**Activity:** Since the pictures are not wanted, copy only the text of every record exactly.

**Entries provided:**
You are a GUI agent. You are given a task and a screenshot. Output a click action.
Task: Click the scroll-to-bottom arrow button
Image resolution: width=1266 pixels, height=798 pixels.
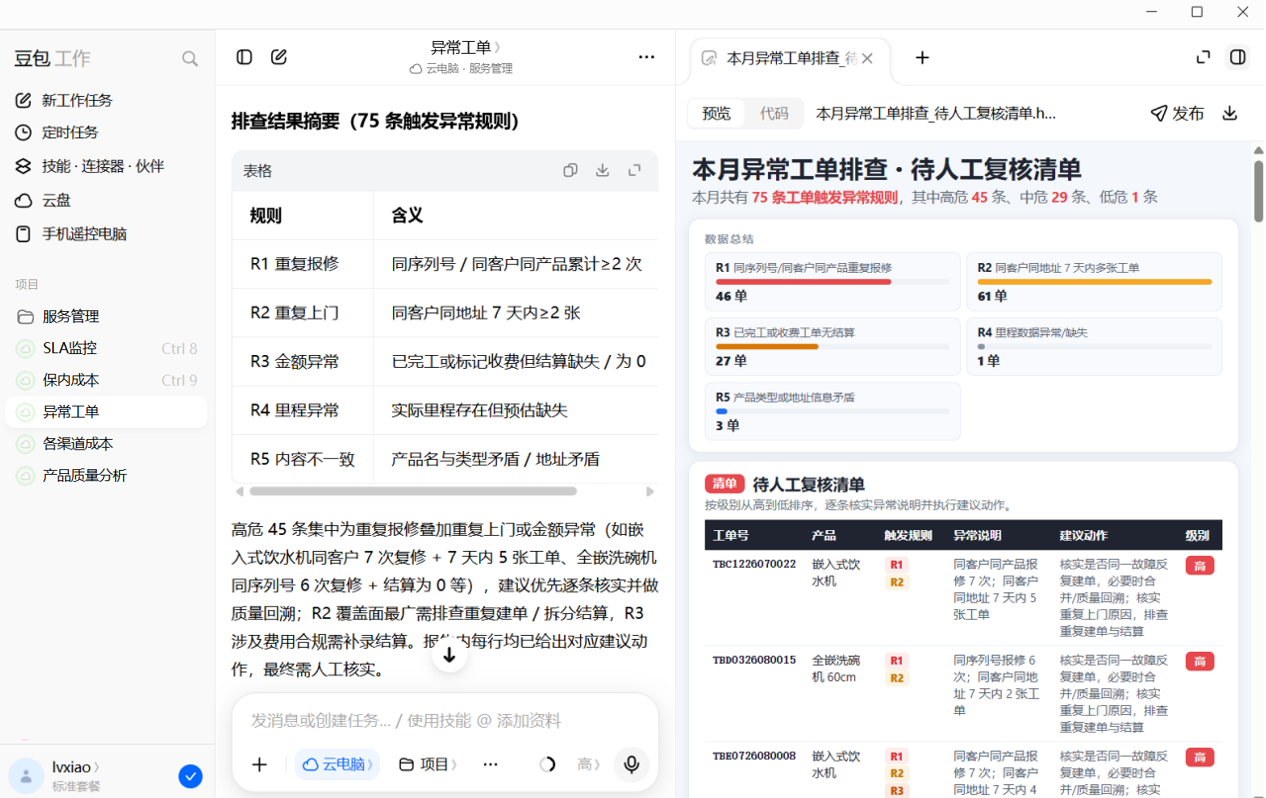[x=449, y=655]
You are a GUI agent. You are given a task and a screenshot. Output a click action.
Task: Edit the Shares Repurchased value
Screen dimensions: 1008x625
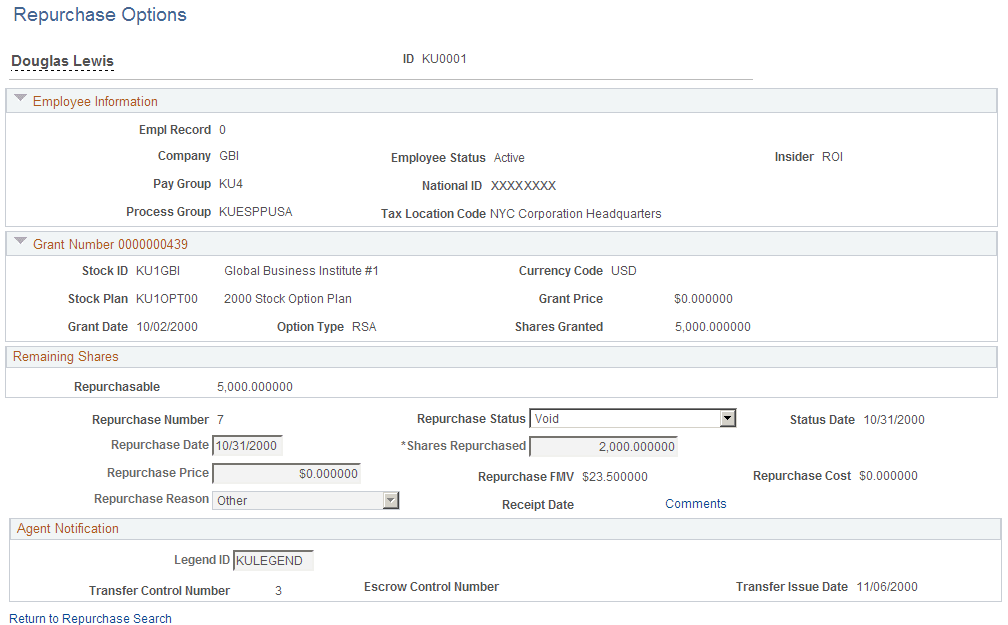(x=602, y=446)
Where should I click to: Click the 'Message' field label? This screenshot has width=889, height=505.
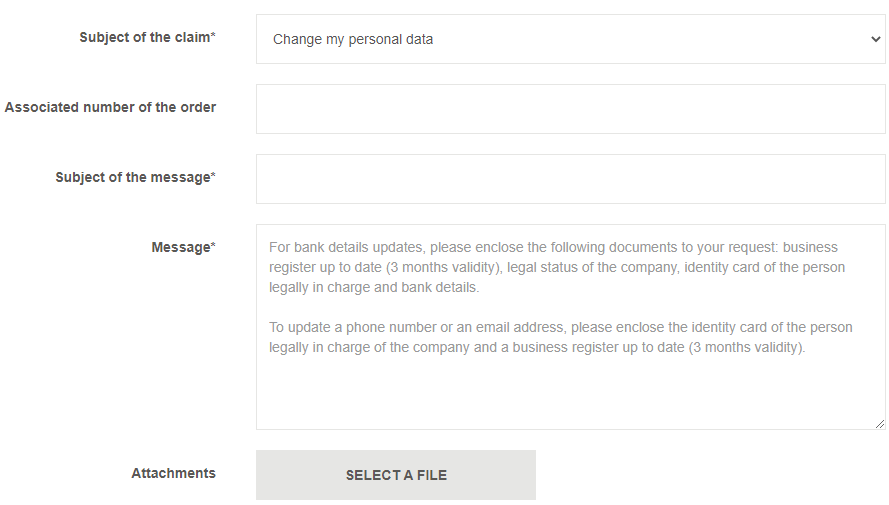tap(180, 247)
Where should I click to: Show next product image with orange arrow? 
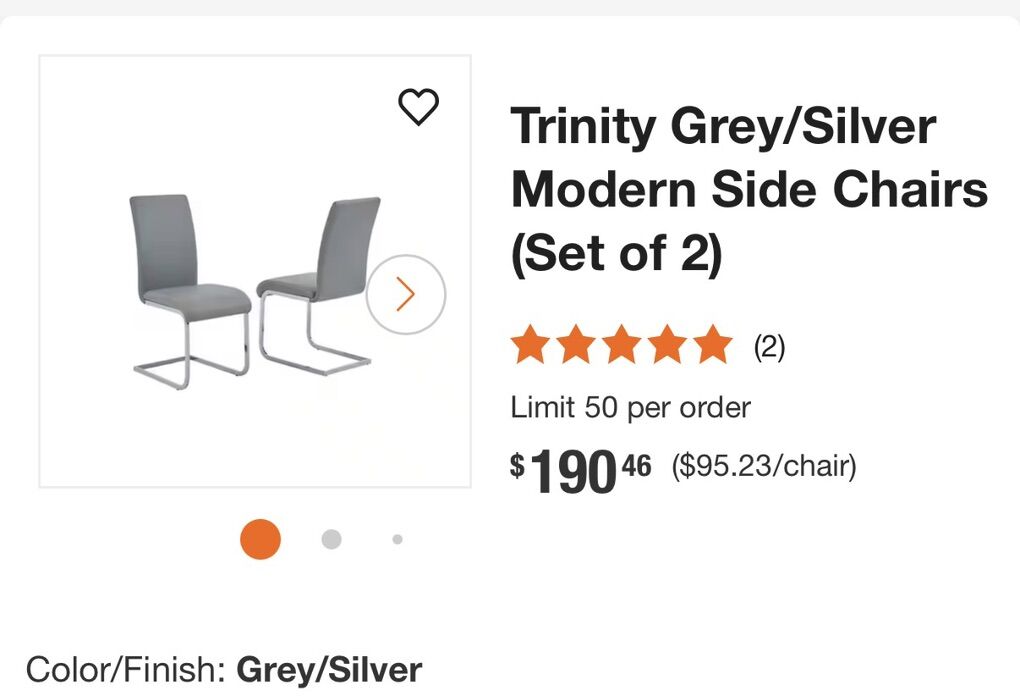[x=405, y=294]
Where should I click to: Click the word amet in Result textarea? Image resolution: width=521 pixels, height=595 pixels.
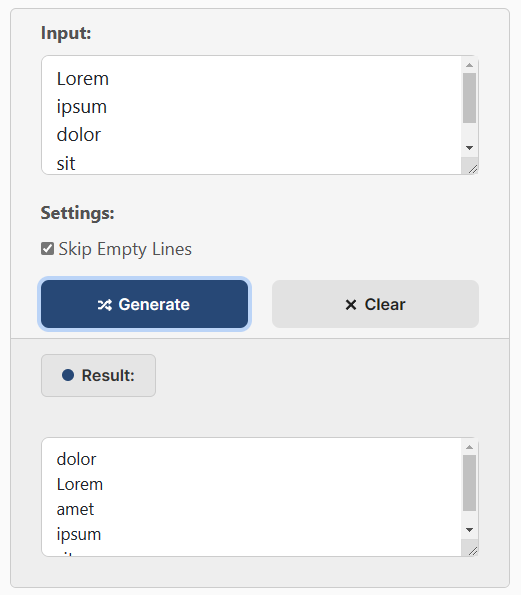pos(75,509)
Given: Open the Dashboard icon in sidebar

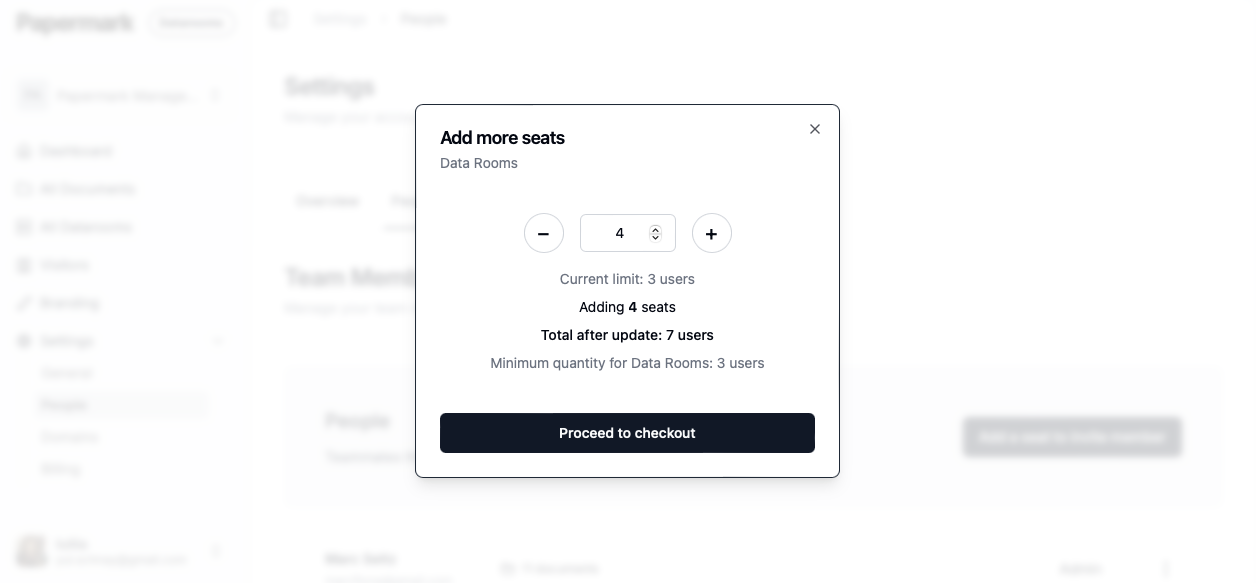Looking at the screenshot, I should (x=24, y=151).
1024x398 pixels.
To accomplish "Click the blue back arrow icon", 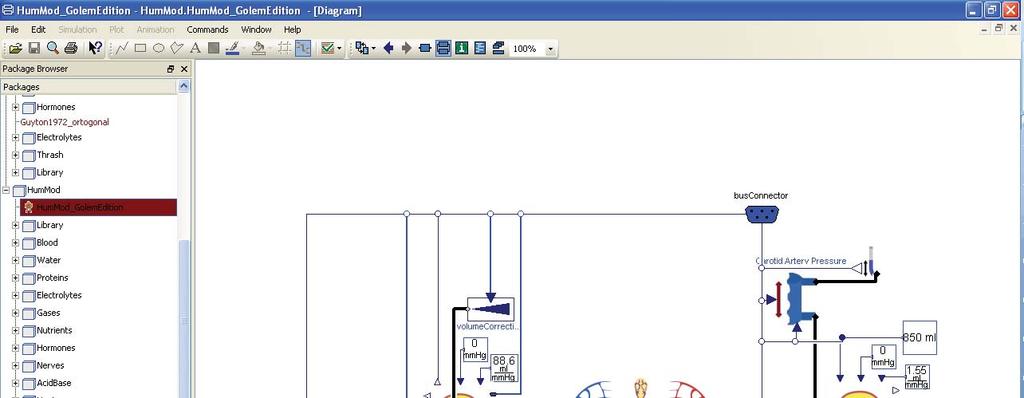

**Written reply:**
You are a GUI agent. You are given a task and a screenshot. Output a click action.
Task: Click the scroll-to-bottom arrow button
Image resolution: width=1266 pixels, height=798 pixels.
[x=449, y=655]
You are a GUI agent. You are given a task and a screenshot. Output a click action.
Task: Edit the Shares Repurchased value
Screen dimensions: 1008x625
(x=602, y=446)
Where should I click to: Click the 'Message' field label? This screenshot has width=889, height=505.
tap(180, 247)
Where should I click to: Show next product image with orange arrow? 
[x=405, y=294]
Where should I click to: Click the word amet in Result textarea? Image resolution: width=521 pixels, height=595 pixels.
pos(75,509)
Given: Open the Dashboard icon in sidebar

Looking at the screenshot, I should (x=24, y=151).
1024x398 pixels.
To accomplish "Click the blue back arrow icon", 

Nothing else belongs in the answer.